My hackles rose, but I knew better than to question the queen.

“There is a boarding school in America. The president sends her children there. It will do you some good, darling.”

The last thing I needed was to be away from my home, but I didn’t want to disappoint her. She promised if I played along, if I followed the rules, the Stuart fortune would be mine when I turned eighteen. My grandfather would officially invite me to court, give me my father’s title, and make me a duchess. Finally. All I’d ever wanted.

So I went, and I told myself on the flight over that I’d start again. This would be a new life for me, a chance to reinvent myself.

And then I met Ivy.

She had a hard time making friends, and I thought it was perfect because I didn’t have any to speak of. That became the basis of our relationship. I warmed her, she hardened me, and together, we ruled Mount Oberon our senior year. Her bright-eyed reason and calculated hesitation made me want to shake her and laugh at her.

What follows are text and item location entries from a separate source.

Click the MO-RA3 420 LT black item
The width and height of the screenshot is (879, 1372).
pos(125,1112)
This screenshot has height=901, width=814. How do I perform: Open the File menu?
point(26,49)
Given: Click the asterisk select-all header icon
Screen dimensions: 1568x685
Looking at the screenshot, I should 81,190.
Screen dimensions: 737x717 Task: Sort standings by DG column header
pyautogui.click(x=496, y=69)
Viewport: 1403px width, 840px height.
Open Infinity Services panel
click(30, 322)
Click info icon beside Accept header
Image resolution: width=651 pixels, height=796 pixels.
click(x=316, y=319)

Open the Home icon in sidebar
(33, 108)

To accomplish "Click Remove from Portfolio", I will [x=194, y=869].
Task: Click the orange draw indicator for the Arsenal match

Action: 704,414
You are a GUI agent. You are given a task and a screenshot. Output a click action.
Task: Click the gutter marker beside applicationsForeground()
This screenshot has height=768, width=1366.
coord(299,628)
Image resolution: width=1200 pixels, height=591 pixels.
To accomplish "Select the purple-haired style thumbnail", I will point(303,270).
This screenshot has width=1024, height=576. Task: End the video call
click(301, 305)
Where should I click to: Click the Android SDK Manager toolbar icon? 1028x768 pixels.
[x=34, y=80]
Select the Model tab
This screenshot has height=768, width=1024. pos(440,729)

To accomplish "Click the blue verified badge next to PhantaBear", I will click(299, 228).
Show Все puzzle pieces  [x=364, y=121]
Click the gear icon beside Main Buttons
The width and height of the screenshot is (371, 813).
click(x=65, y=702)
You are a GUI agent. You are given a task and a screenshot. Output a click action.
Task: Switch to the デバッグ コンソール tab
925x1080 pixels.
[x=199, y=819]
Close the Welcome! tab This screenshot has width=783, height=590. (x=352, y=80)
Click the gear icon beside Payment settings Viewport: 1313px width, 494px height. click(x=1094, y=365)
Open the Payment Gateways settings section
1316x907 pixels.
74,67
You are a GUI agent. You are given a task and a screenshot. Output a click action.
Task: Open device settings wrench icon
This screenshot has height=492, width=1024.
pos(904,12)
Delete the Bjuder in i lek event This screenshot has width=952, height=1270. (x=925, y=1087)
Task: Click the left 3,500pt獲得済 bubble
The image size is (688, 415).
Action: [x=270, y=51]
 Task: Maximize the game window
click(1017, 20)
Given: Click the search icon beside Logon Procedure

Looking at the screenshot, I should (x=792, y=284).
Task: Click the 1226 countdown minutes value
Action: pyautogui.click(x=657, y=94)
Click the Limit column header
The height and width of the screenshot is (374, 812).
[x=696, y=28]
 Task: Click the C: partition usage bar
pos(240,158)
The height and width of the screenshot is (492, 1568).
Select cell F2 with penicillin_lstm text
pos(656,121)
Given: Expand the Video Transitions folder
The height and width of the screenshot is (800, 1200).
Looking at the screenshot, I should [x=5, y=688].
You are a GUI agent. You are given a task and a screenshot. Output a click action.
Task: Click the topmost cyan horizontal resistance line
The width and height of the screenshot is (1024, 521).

I loved the way she blinked awake first thing in the morning, immediately looking to see if I was still there. We could sit in silence for hours, saying nothing and everything in that blissful peace. Being in her company balanced me out, and she needed me in ways she’d never admit. I grew too attached to her, knowing I’d have to leave her in the end, and the thought nearly killed me.

We couldn’t go public with a relationship. Just imagining the look on my grandmother’s face made me wince. An American? A progressive? Utter nonsense. She wouldn’t have it.

Because of this, I kept my desires to myself until the last day of school, when we’d gotten drunk together and stumbled back to our room, giddy with teenage disillusionment. The way she’d looked at me. The way she’d brushed hair out of my face.

How could I not?

How could I not?

I took her in every way I’d fantasized about. I made her moan and twist her fingers in my hair, and the next morning, when she woke up panicked about what it meant, I pretended it didn’t hurt to see relief in her eyes at my casual nonchalance. I brushed it under the rug as I always did when it came to her.

I acted like Ivy’s eager acceptance to get over it didn’t mean a damn thing. In truth, it had scarred me more deeply than anyone else ever could. But fate had other plans for me. The very next day, I met my soul mate.

Lex Fairfax.

We matched. Our jagged edges had always fit together like yin and yang. The media hadn’t been kind to either of us in our youth. He was the drugged-out American fuckup, and I was the slutty British disappointment.